DIRECTIONS FOR THIS TASK: Nothing but the lines from the one containing "Task: Click the 温和 severity label" through the one containing "The image size is (378, 1372).", both included, should be given again, each exactly as written below.

SOURCE INFORMATION:
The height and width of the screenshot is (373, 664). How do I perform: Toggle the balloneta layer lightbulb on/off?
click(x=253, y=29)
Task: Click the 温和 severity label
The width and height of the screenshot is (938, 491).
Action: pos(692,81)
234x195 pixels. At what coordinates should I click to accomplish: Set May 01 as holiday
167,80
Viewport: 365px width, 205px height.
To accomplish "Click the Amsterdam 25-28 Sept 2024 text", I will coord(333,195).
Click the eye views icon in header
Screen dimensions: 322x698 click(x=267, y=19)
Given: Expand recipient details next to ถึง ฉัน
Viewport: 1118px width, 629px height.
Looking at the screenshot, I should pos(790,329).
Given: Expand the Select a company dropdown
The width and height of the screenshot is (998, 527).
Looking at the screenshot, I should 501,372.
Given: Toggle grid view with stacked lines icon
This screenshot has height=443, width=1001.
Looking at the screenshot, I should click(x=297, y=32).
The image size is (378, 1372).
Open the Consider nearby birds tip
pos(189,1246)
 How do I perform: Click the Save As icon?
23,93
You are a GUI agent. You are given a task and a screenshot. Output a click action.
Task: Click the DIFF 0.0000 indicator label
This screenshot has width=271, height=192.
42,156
...
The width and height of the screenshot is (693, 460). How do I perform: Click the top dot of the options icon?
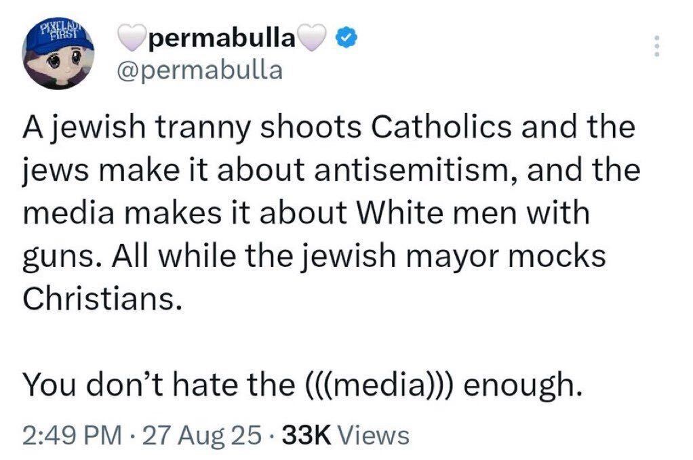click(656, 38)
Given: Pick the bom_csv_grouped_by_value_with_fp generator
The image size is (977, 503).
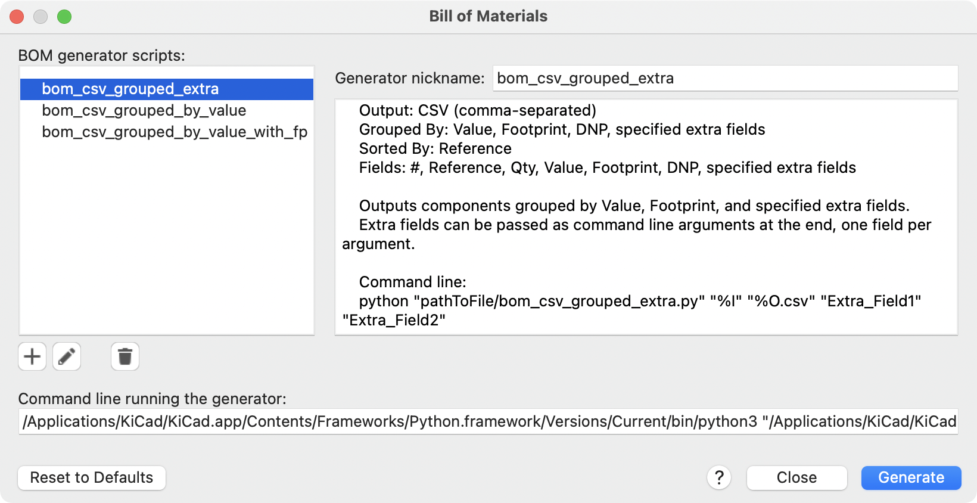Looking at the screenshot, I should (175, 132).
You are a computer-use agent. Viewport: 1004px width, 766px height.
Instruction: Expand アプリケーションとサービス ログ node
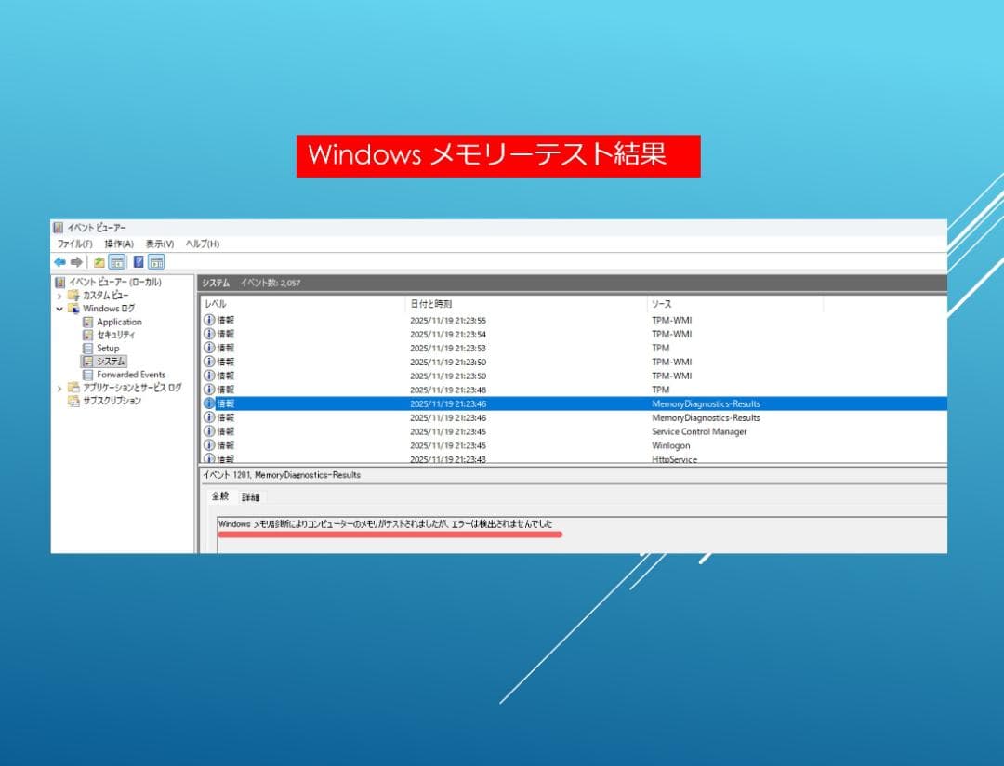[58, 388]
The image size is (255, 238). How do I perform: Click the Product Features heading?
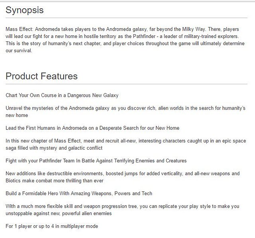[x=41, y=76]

OUTPUT FOR THIS TASK:
Task: Click the 温和 severity label
The width and height of the screenshot is (938, 491).
Action: pos(692,81)
234x195 pixels. At what coordinates should I click to accomplish: Set May 01 as holiday
167,80
Viewport: 365px width, 205px height.
To accomplish "Click the Amsterdam 25-28 Sept 2024 text", I will coord(333,195).
Click the eye views icon in header
Screen dimensions: 322x698 click(x=267, y=19)
Given: Expand recipient details next to ถึง ฉัน
Viewport: 1118px width, 629px height.
Looking at the screenshot, I should pos(790,329).
Given: Expand the Select a company dropdown
The width and height of the screenshot is (998, 527).
Looking at the screenshot, I should 501,372.
Given: Toggle grid view with stacked lines icon
This screenshot has height=443, width=1001.
Looking at the screenshot, I should click(x=297, y=32).
The image size is (378, 1372).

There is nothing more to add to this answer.